As part of the phase one deal, China agreed to increase US agriculture purchases by US$32 billion over two years.
“Soybeans shipments have been progressing smoothly with little disruption at all [due to the pandemic],” Cooper said.
“However, as things stand, even with the removal of the tariff, Brazilian supplies are still very competitive, especially given the weakness of the [Brazilian] exchange rate against the US dollar.
“Moving forward, the bigger influence in coming months will be the outlook for the US crop in 2020 to 2021, which is now being planted, and the potential for bigger sales to China in the year ahead.”
The pandemic has forced a number of US pork suppliers – including Tyson Foods and Smithfield Foods, the latter a subsidiary of Hong Kong-listed WH Group – to suspend production, further tightening meat supplies.
Some US farmers were forced to destroy their hog herd because of the closure of processing plants and the sharp decline in demand from closed restaurants.
This has wreaked havoc with both US wholesale pork prices and export sales.
US lean hog futures for June delivery climbed to 51.6 cents per pound on Friday, a sharp rebound from this year’s low of 41.5 cents per pound recorded just a week earlier.
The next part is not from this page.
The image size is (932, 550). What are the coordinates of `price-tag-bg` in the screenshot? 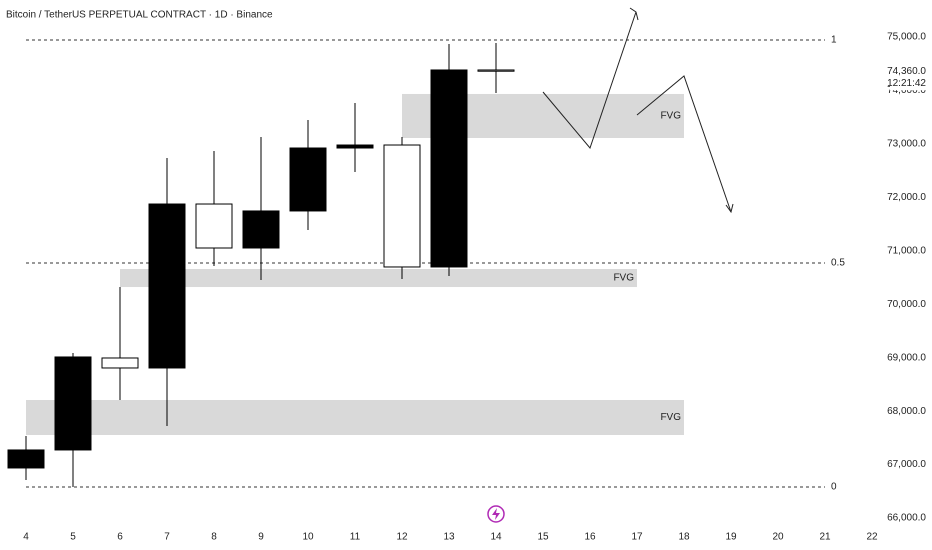 It's located at (911, 76).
From April 10-16, US pork export sales fell to 39,800 tonnes, 13 per cent below the previous week, according to the weekly USDA report.
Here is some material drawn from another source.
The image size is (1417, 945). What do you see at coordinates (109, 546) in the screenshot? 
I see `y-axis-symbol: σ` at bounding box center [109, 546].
Still, China – the world’s largest consumer of the meat – emerged as one of the biggest buyers of US pork, snapping up 9,700 tonnes in the latest week.
Last year, the US was the third largest exporter of pork to China, after Spain and Germany.
Private Chinese importers play a significant role in sourcing pork alongside large state-owned agriculture companies like Cofco, but are more sensitive to price changes.
Chenjun Pan, animal proteins analyst with Rabobank, warned that the pandemic would make global hog prices volatile this year and could significantly impact the amount of pork Chinese commercial firms would be willing to buy.
“The US-China phase one [trade deal] is one of the key factors for this year, they [China] need to consider this,” said Pan. “However, for the commercial importers, they will mainly consider the price.”
The Chinese government has sought to bring down the domestic price of pork by releasing frozen pork reserves and expanding imports.
From April 13-17, the average pork price index in 16 provincial-level regions tracked by the Ministry of Agriculture stood at 43.38 yuan per kilogram, down 0.3 per cent from the previous week.
However, in March the average cost of pork was still more than double what it was a year earlier.
China has begun to steadily rebuild its domestic pig herd after African swine fever began sweeping across the country over a year and a half ago, killing or forcing the culling of 60 per cent of the pig population and sending domestic pork prices to historical highs.
Domestic supply of pork would fall to 39.34 million tonnes this year, 7.5 per cent below 2019, while overall consumption of pork would drop 5.6 per cent to 42.06 million tonnes, the agriculture ministry has forecast.
Imports of pork are expected to rise 32.7 per cent this year to 2.8 million tonnes, the ministry said.
Private forecasters are more pessimistic about domestic production, and also warn about the effect of the pandemic on imports.
“Our forecast is that pork production will roughly drop 15 to 20 per cent, depending on the restocking pace,” said Pan, adding that the Covid-19 disease may temper China’s overall imports.
“There have been a lot of disruptions in logistics, in the operations in the US and also in Europe, but China imports from many countries. The US is one of them but the largest supplier remains the European Union,” said Pan.